外国人住民の医療に関する困難とニーズの対処行動に及ぼす影響

和田 夏海
修了年度 2018年度
修士論文題目 外国人住民の医療に関する困難とニーズの対処行動に及ぼす影響
要旨
(1000字以内)
2018年6月現在、日本国内の在留外国人数は過去最高を記録している。彼らは日本での生活において様々な困難を抱えていると思われるが、本研究では彼らの生活に密着しているであろう「医療」について取り上げた。従来の研究では、外国人は医療場面において言語や習慣の違い、日本の医療に関する情報の不足、医療関係者との関係構築などに困難を抱えており、日本国内で外国人が増加する中、医療場面における困難の解決は喫緊の課題であると考えられる。そこで、本研究では、外国人が多く居住する東海地方のとある市(A市)の外国人を対象に、医療場面で抱えている困難、医療に対するニーズ、医療場面で困難が生じた際にとる対処行動の関連を明らかにするため、4つの研究課題を設定し、質問紙を用いた調査を行った。

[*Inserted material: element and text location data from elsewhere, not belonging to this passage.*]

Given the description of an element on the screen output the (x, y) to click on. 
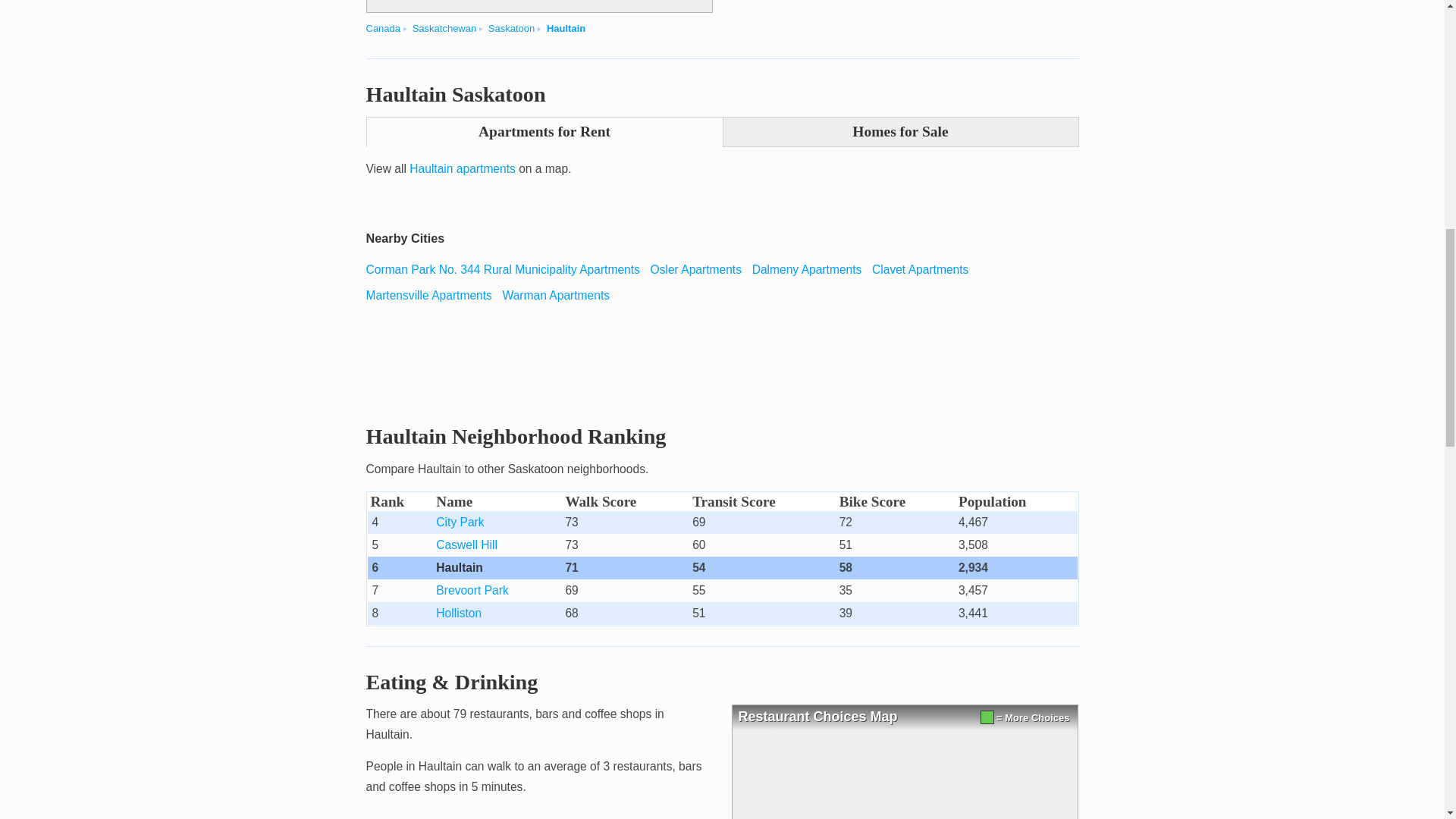
Canada (382, 28)
Apartments for Rent (543, 132)
Haultain (566, 28)
Canada Walkability Rankings (382, 28)
Cities in Saskatchewan state (444, 28)
Homes for Sale (900, 132)
Saskatoon (510, 28)
Saskatchewan (444, 28)
Haultain apartments (462, 168)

 研究課題1では、医療場面で抱えている困難を明らかにするために因子分析を行った結果、「使用言語の違いによる不自由さ」、「医療関係者の不親切な態度」、「医療従事者に対する不安」、「医療関係者の外国人への理解の不足」、「医療従事者との希薄な関係」の5因子が抽出された。

 研究課題2では、医療に対するニーズを明らかにするために因子分析を行った結果、「外国語での対応環境の充実」、「医療機関・医療関係者の外国人に対する配慮」、「日本の医療に関する情報の提供」、「医療関係者による伝達の工夫」の4因子が抽出された。

 研究課題3では、医療場面で困難が生じた際にとる対処行動を明らかにするために因子分析を行った結果、「公的機関への支援要請」、「家族・同国人への支援要請」、「身近な人々への支援要請」、「医療関係者への不満の表出」、「別の医療機関・医療関係者への相談」の5因子が抽出された。

 研究課題4では、上記の困難、ニーズ、対処行動と日本での居住期間、日本語学習期間との関連を検討するため、対処行動を基準変数、困難、ニーズ、居住期間、日本語学習期間を説明変数とした重回帰分析を行った。その結果、日本での居住期間が短く医療関係者の態度に不親切さを感じる外国人は公的機関に支援を要請していた。また、日本での居住期間が短く医療関係者との関係が希薄な外国人は家族や同国人に支援を要請していた。さらに、日本での居住期間が短く、医療関係者との使用言語の違いに不自由さを感じている外国人は友人や近所の人など身近な人々に支援を要請していた。以上のことから、日本での居住期間の短さが対処行動に大いに影響を及ぼしていることが示唆された。